> **EXTRACTED RECORDS**:
##########
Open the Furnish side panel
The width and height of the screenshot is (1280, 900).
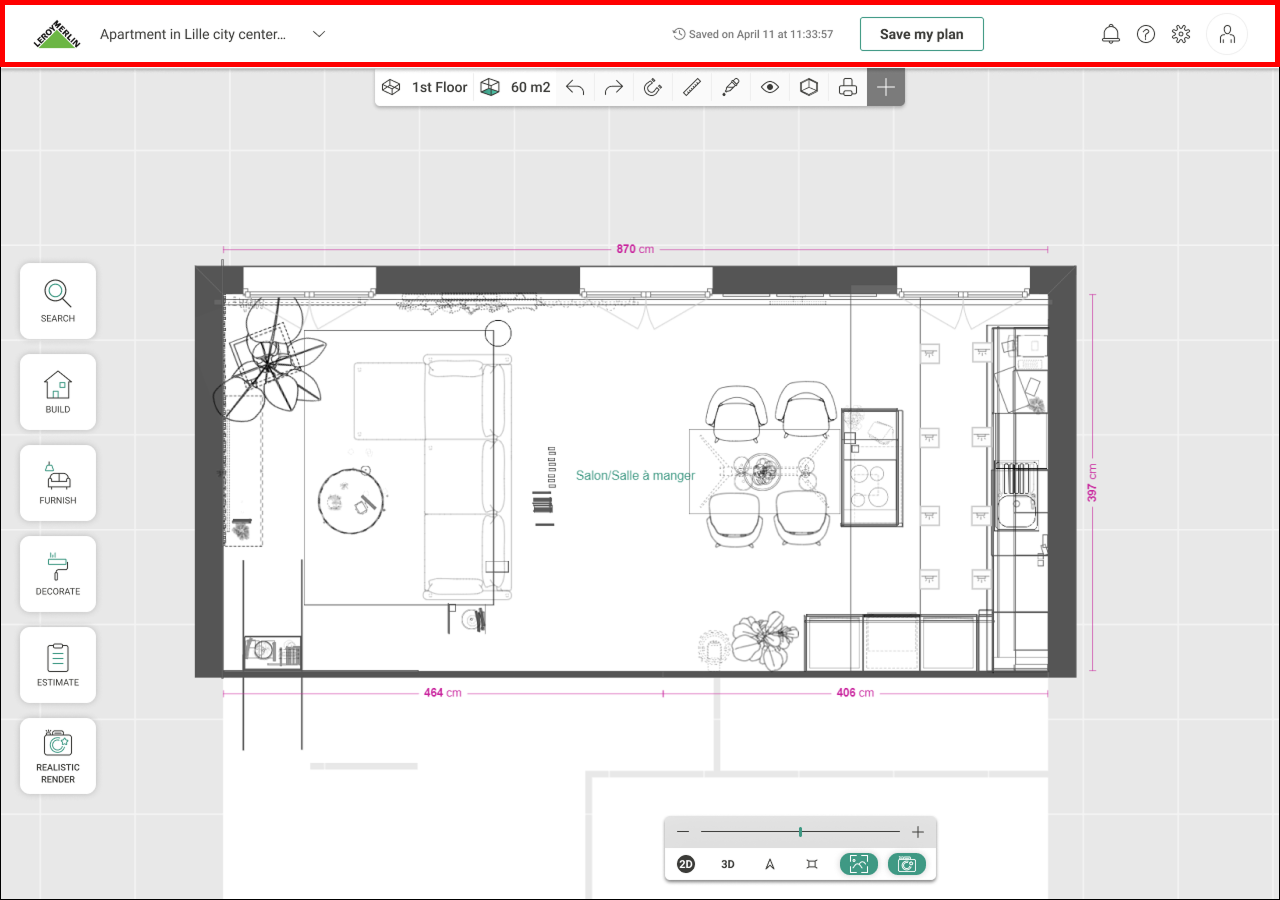pos(58,483)
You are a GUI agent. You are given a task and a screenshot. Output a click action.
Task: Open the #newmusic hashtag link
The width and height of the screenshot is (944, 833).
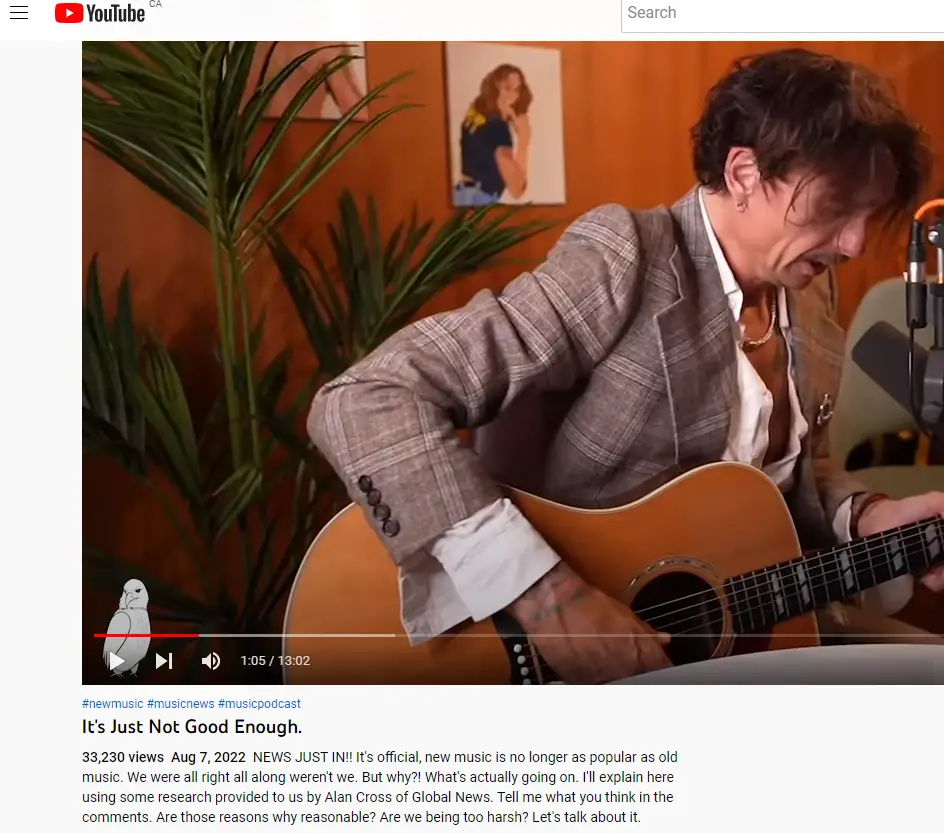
##########
> **WHAT IS EXPECTED**: When a line in the material contains the string "Open", copy that line.

> **TASK RESPONSE**:
Open the Furnish side panel
Task: Open the #newmusic hashtag link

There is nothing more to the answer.